>>>>

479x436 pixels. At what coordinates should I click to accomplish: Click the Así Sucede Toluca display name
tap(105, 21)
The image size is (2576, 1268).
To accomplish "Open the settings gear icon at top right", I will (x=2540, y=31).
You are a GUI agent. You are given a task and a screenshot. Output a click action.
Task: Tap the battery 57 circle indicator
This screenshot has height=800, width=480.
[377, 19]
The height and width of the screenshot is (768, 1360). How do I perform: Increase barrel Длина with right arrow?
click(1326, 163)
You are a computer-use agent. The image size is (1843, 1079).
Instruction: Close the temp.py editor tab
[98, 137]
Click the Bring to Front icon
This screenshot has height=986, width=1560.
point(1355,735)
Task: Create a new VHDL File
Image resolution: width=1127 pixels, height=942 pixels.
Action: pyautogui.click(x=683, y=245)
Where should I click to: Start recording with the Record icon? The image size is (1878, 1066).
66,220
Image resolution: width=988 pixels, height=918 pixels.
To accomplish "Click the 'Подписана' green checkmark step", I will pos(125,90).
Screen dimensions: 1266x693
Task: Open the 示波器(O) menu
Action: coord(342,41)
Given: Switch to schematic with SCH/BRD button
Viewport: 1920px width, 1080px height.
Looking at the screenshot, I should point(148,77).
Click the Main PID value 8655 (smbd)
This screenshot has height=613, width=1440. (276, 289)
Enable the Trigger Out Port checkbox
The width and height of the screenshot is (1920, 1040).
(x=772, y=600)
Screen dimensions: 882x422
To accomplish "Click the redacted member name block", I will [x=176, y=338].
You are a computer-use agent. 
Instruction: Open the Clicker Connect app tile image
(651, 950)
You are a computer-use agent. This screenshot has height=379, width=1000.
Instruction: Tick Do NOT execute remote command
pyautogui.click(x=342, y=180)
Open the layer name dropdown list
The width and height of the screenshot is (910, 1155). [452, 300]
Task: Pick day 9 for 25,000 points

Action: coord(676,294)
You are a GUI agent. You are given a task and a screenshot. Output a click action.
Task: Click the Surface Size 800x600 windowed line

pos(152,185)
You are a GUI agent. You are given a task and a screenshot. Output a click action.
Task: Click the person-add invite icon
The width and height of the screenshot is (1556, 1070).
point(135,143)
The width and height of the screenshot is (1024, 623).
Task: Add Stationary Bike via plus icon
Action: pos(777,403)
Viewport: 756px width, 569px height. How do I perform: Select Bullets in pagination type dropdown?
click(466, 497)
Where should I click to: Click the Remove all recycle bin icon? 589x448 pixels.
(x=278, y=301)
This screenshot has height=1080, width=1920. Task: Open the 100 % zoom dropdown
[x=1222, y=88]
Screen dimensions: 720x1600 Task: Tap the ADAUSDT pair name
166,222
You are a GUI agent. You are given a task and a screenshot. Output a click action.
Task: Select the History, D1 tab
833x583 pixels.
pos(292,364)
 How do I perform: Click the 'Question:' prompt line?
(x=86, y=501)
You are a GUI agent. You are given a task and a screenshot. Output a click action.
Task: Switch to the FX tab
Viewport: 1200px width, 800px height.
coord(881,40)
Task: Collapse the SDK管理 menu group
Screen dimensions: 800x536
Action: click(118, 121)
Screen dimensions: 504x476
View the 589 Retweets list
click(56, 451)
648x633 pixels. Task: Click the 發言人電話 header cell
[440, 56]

<<<<

** WORK INSTRUCTIONS **
Tell how many lines in the material hold the word "computer". Reply with the number only.

** RESPONSE TO THE EXERCISE **
3